=== WORK ORDER ===
Although the records contain pictures, none belong in the copy: restate word for word only the lines from the one with "Task: Open the 选择(S) menu" through the one with "Select the Calculator Index text", both included.

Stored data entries
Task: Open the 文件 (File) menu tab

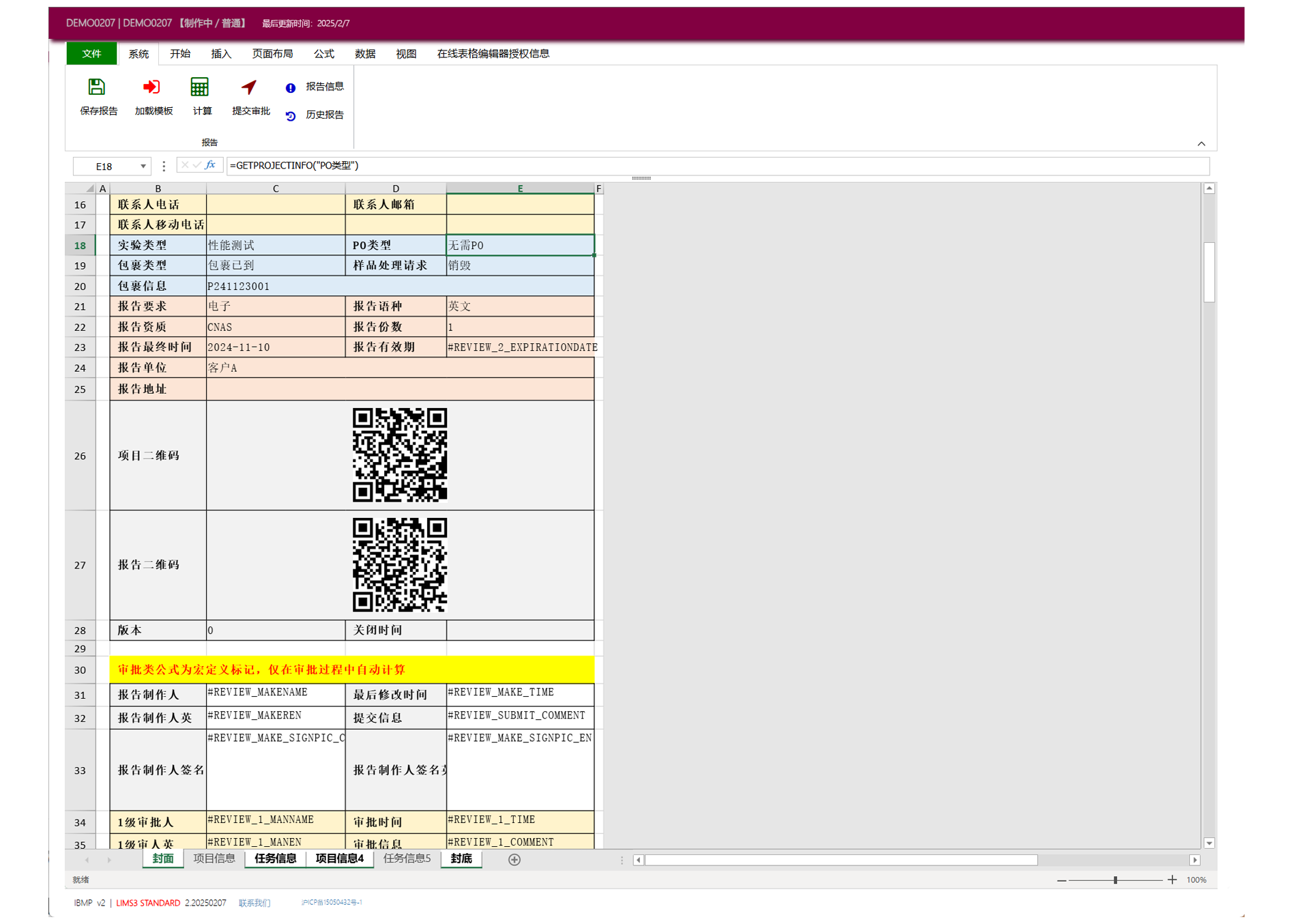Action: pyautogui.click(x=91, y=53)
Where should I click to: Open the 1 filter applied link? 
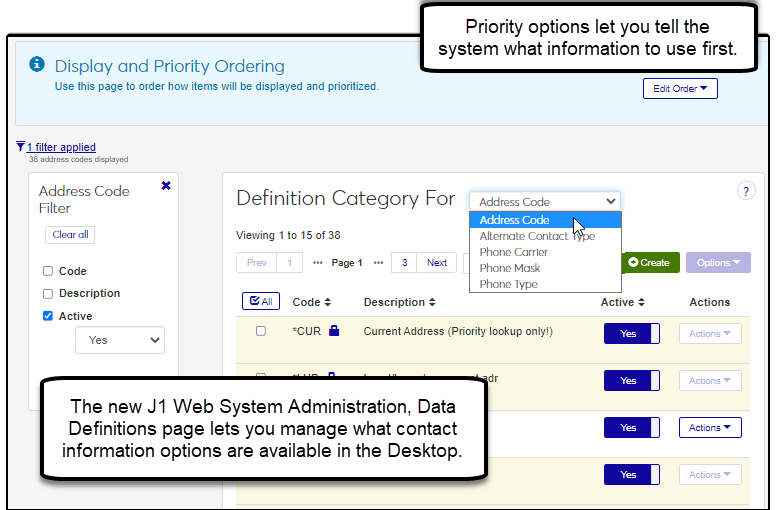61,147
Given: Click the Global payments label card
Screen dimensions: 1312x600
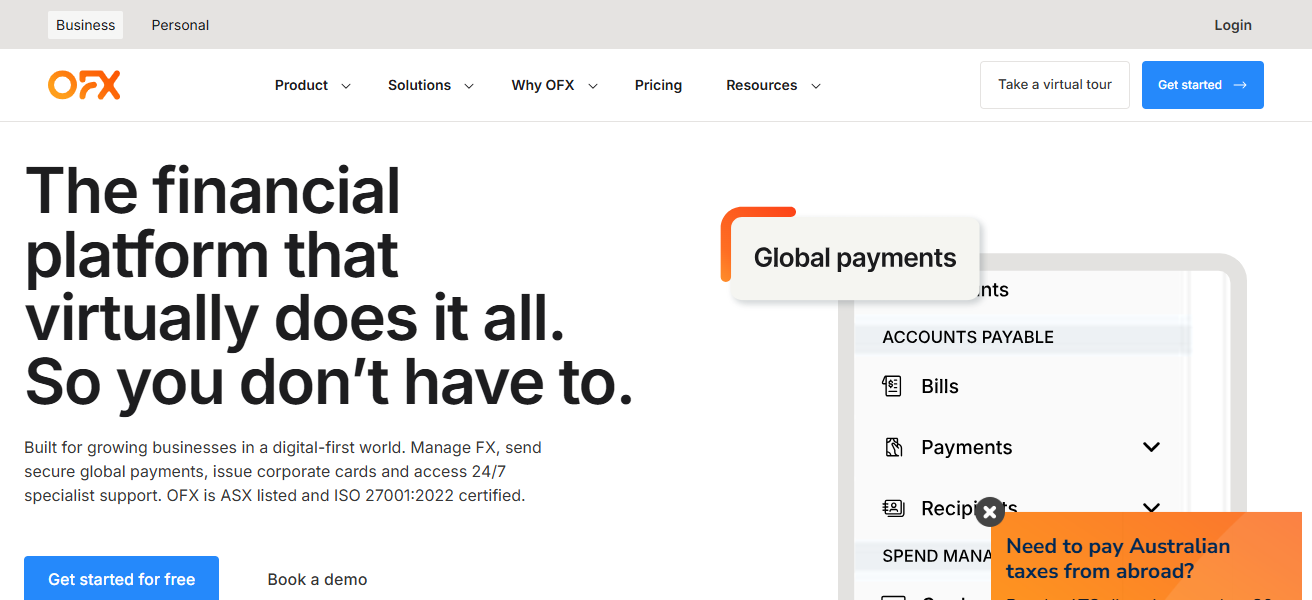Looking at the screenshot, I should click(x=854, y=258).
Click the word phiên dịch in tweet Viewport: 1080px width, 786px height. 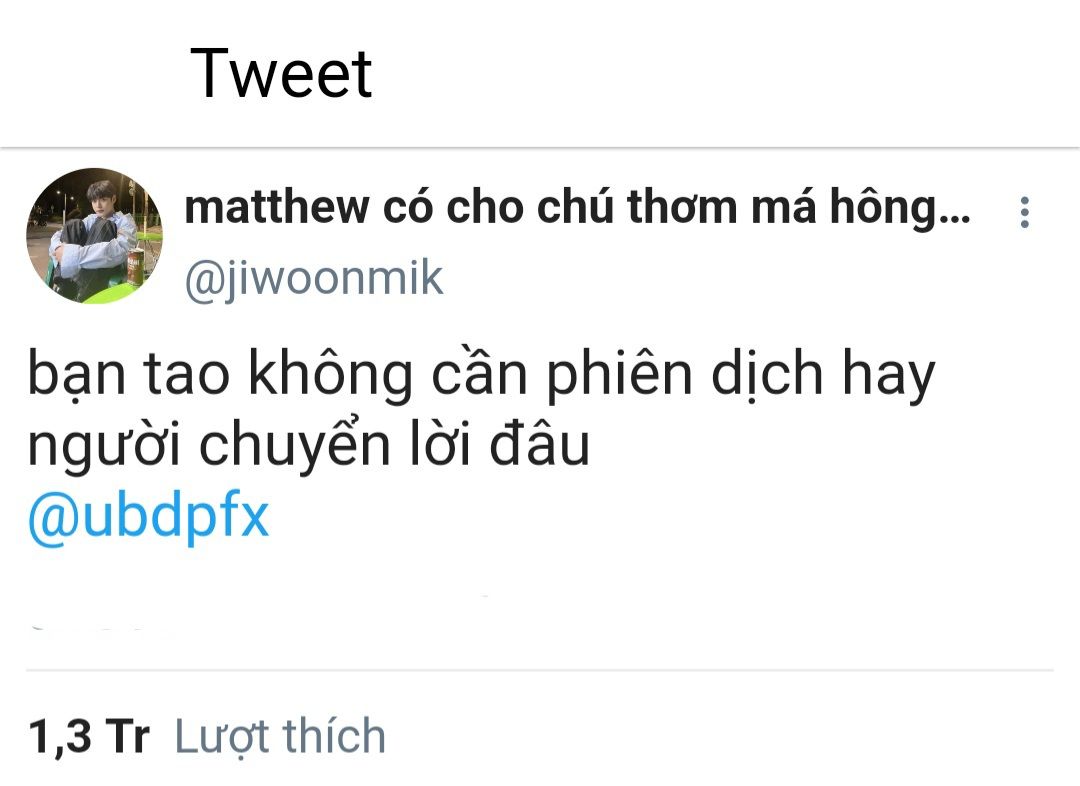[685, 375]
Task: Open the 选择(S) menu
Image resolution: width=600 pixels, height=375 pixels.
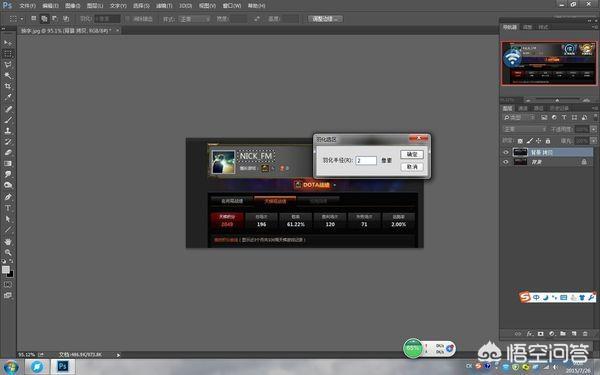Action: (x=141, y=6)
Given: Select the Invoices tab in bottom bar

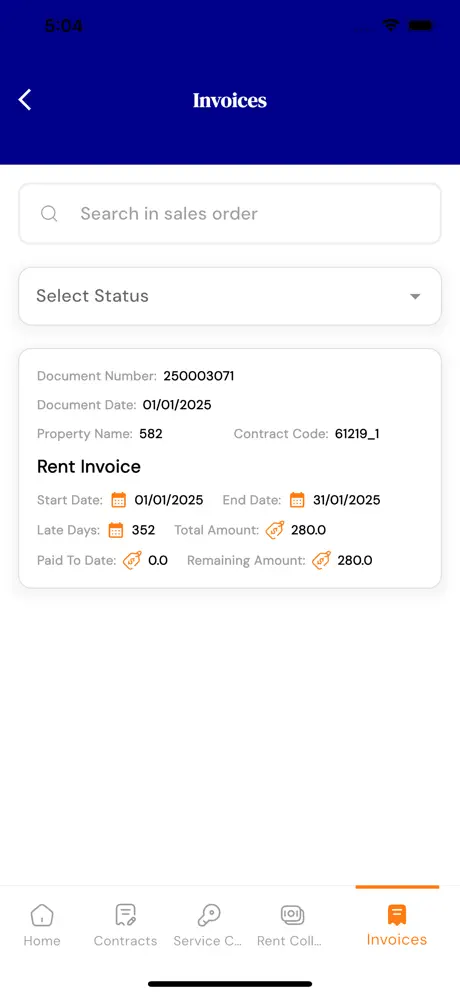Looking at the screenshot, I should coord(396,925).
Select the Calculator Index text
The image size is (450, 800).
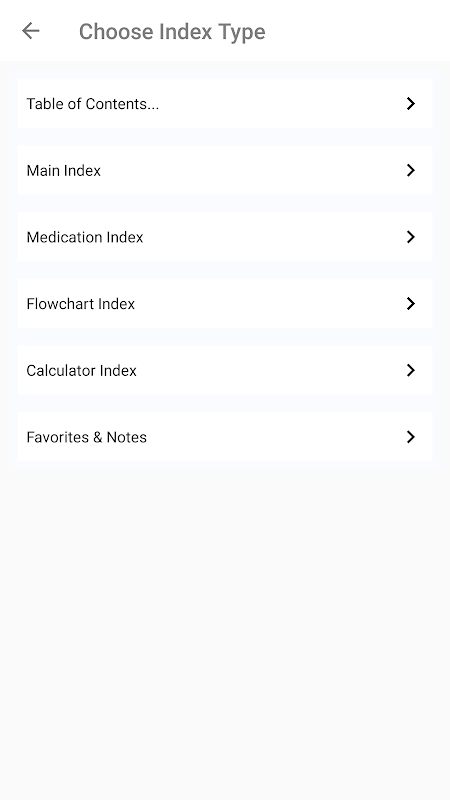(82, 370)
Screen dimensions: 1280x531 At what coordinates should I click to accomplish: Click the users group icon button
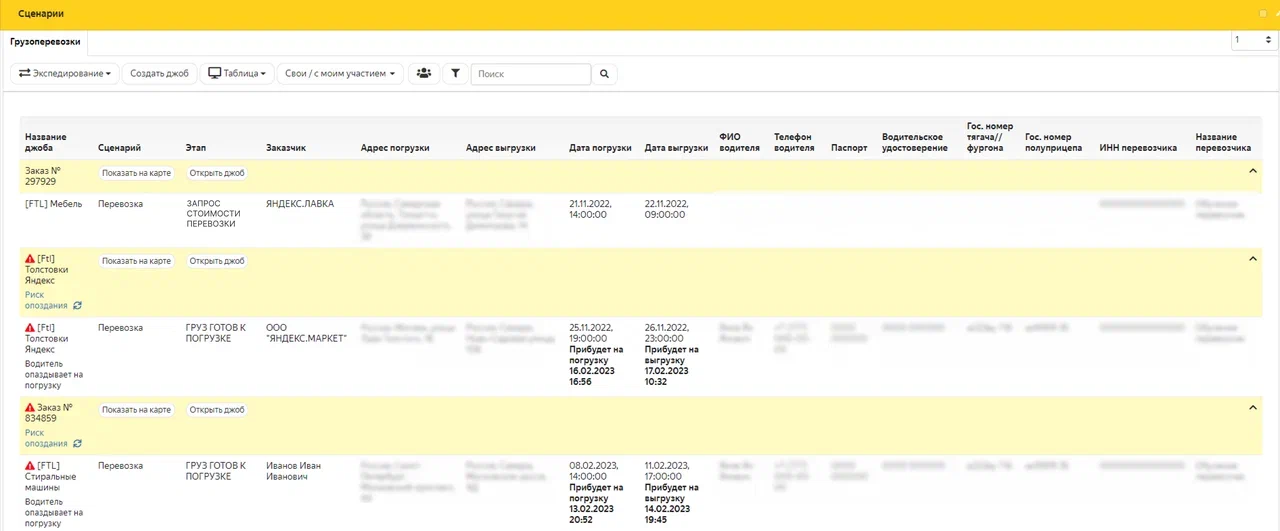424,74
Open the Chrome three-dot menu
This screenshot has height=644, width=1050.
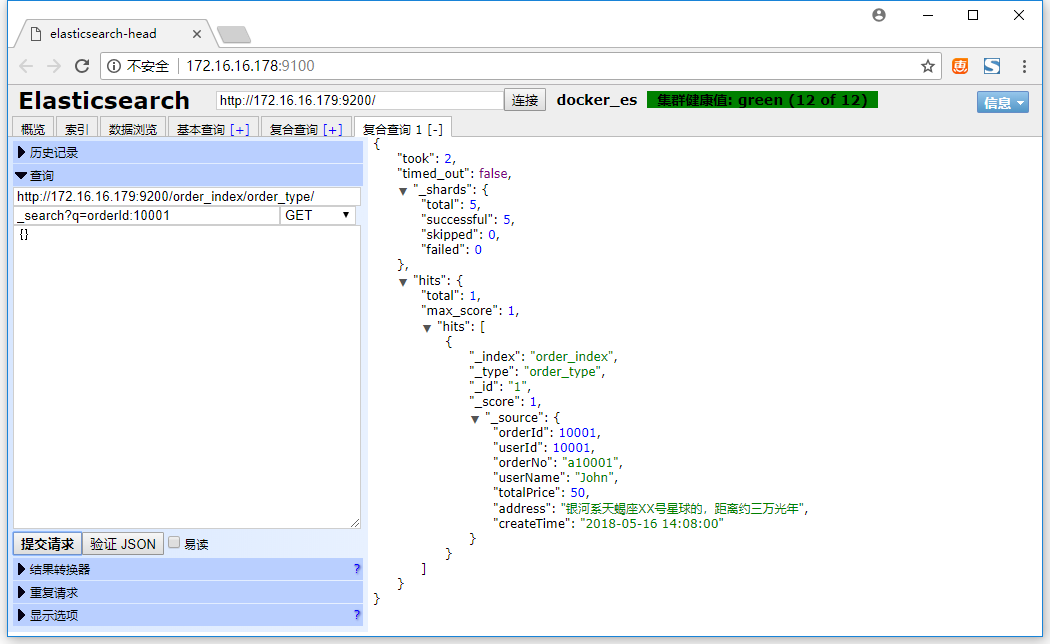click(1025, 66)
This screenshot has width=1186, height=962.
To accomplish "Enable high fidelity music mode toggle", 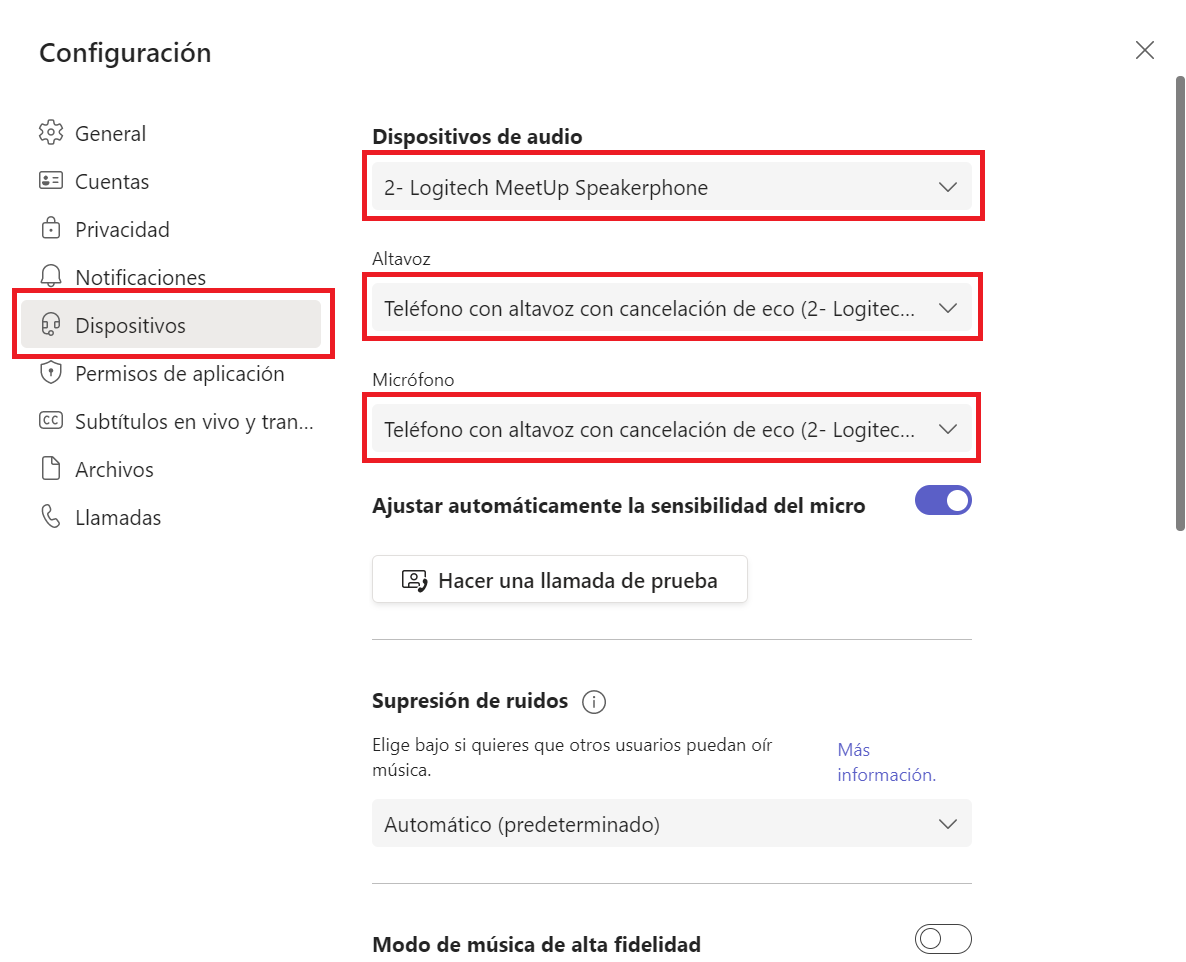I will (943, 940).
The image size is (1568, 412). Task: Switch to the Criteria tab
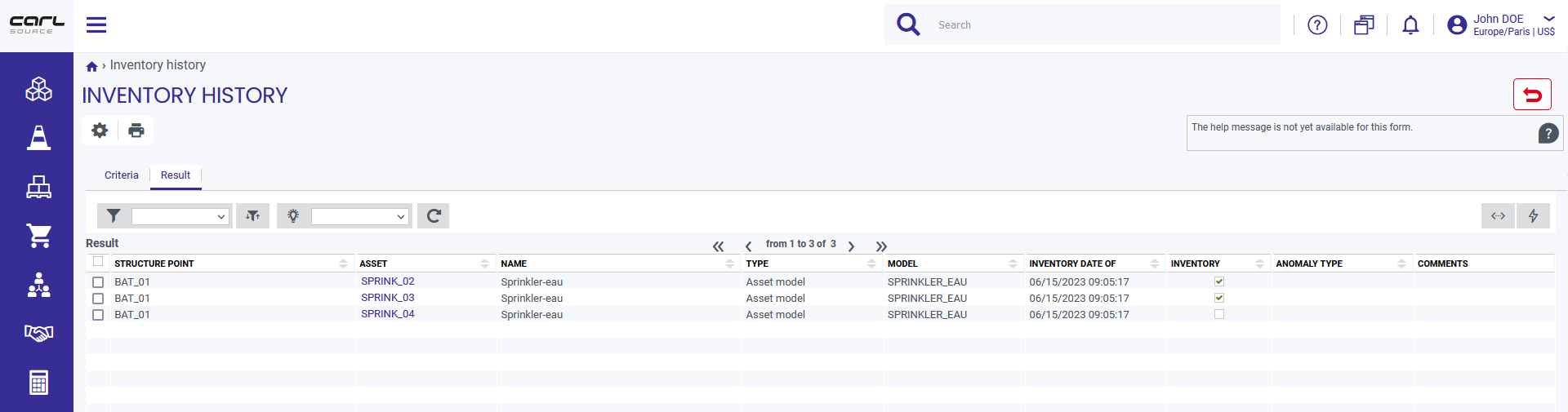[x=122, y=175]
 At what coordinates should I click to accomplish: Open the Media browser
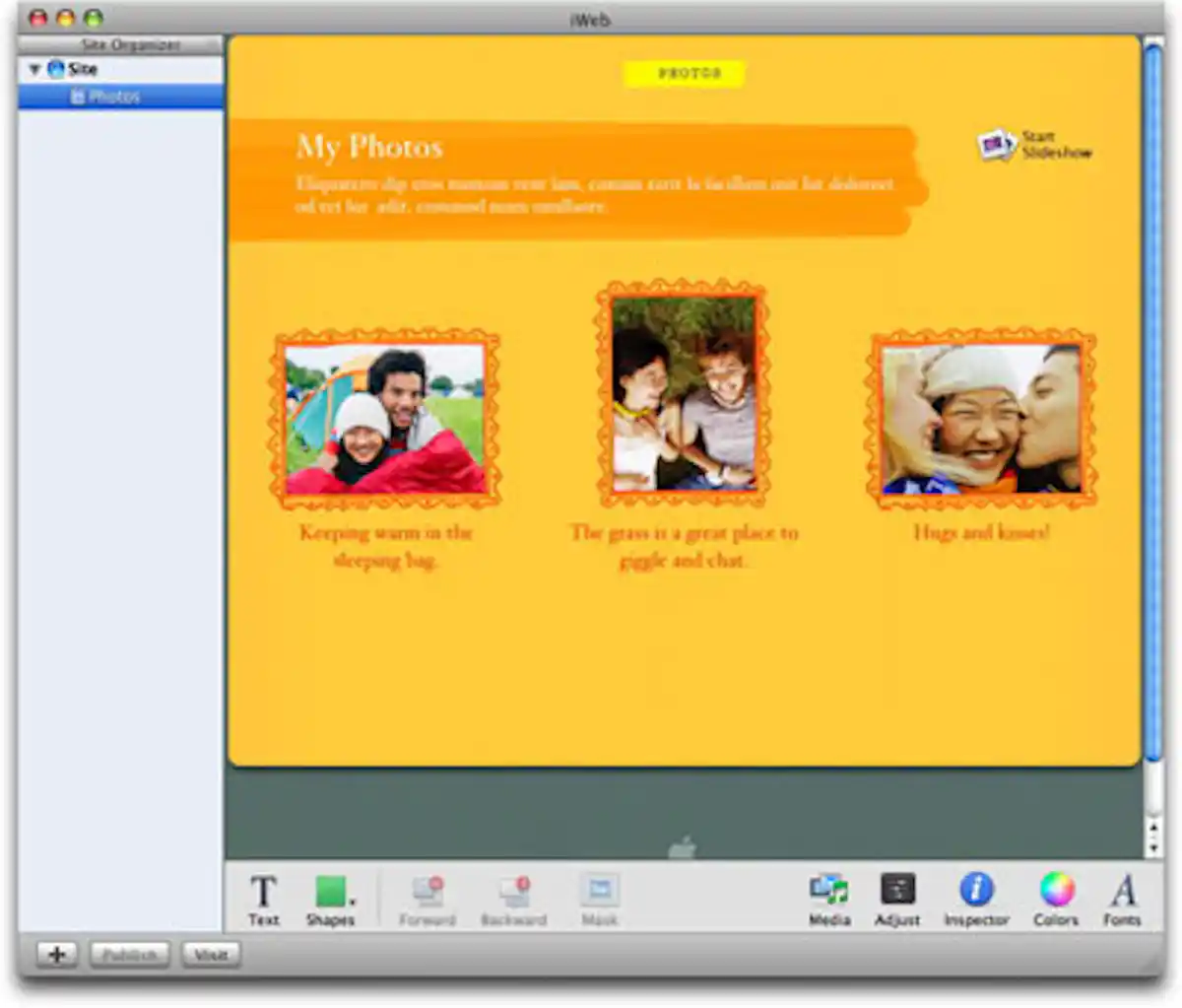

=== RESULT FOR THIS TASK ===
Task: Open the 选择(S) menu
Image resolution: width=600 pixels, height=375 pixels.
Action: (x=141, y=6)
Given: Select the Invoices tab in bottom bar

Looking at the screenshot, I should coord(396,925).
Select the Calculator Index text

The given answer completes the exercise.